Потом поклонилась ему с порога и ушла, пылающая и гордая..
Некрасов едва-едва притронулся к меду и, забыв о боли, погрузился в чуткий сон, и был разбужен лишь поздним вечером.
Ярко светила керосиновая лампа. Перед ним, беззубо улыбаясь, сидела страшная горбоносая старуха гречанка с глазами такой удивительной красоты, какую Некрасов не встречал даже у девушек.
Штабс-капитан догадался, что перед ним та самая старица Епифания, о которой говорил Савельич, и он начал задирать на себе рубаху, чтобы показать раны.
— Ого, — сказала знахарка, — пана офицера убить проклятым османам не удалось!
Епифания говорила по-русски, однако с польским акцентом, и в разговоре выяснилось, что старуха провела свою молодость в Пулавах, где блистала красотой при дворе магнатов — князей Чарторыжских, — и хорошо помнит еще императора Александра Павловича. Каким образом занесла ее судьба сюда, в знойные долины Арарата, штабс-капитан спрашивать не стал и покорно подставил ей свои страшные разрезы.
— Кровь молодая у пана, заживет быстро, — сказала гречанка, и с осторожностью, удивительной для ее скрюченных от старости костлявых пальцев, она долго, почти неслышно втирала в раны пахучую мазь. — Я много жила среди русских, — говорила старуха. — И я знаю, какие они терпеливые. Пану лежать недолго, завтра его раны уже будут чистыми. О-о, я умею лечить!

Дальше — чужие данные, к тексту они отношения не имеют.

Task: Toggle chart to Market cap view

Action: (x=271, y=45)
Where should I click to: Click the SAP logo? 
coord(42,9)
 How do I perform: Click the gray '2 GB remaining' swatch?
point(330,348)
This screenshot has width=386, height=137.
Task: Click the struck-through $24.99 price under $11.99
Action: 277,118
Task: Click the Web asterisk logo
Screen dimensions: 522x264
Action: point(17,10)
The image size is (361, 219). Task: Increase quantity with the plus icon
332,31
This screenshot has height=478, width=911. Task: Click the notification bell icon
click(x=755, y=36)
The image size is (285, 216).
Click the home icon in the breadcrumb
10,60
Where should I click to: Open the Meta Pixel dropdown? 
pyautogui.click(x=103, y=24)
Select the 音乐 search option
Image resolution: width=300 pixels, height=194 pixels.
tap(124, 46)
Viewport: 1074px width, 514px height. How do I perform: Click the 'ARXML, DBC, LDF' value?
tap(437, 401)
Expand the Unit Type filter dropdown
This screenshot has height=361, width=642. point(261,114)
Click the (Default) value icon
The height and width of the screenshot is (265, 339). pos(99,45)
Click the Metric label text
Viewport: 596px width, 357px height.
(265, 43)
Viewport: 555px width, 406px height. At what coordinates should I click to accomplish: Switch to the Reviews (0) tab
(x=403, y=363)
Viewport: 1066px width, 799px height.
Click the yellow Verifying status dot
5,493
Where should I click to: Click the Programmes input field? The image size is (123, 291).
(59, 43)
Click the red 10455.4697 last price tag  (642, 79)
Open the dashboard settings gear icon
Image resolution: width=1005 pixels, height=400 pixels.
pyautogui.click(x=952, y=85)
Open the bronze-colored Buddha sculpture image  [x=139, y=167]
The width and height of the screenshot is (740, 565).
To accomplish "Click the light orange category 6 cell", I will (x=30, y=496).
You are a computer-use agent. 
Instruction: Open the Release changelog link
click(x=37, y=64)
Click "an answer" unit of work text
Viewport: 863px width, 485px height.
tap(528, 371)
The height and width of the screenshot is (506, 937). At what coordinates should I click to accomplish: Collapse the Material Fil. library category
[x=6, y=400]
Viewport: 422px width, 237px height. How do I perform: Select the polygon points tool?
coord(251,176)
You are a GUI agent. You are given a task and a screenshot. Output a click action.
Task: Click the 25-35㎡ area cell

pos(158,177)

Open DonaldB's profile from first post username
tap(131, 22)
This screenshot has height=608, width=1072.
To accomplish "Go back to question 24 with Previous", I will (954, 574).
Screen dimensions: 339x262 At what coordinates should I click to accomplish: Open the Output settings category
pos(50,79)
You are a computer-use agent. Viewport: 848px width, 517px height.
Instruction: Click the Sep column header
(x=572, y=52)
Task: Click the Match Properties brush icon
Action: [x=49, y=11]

Покидая Некрасова, старуха вдруг приникла к самому уху офицера и горячо зашептала:
— Я ненавижу их… этих султанских собак, которые сгубили мне жизнь. Я ненавижу их лица и адаты, их детей и женщин, я сожгла бы весь этот край! В моей юности греки и русские были братья, и я счастлива теперь… О-о, только один бог знает, как я радуюсь, когда вижу вас здесь, в Баязете, и ваши флаги на башнях!
Некрасов поглядел в прекрасные сухие глаза старухи и увидел в них такой огонь ненависти, что ему даже сделалось страшно.
— Матушка Епифания, — сказал он, — я ни о чем не спрашиваю.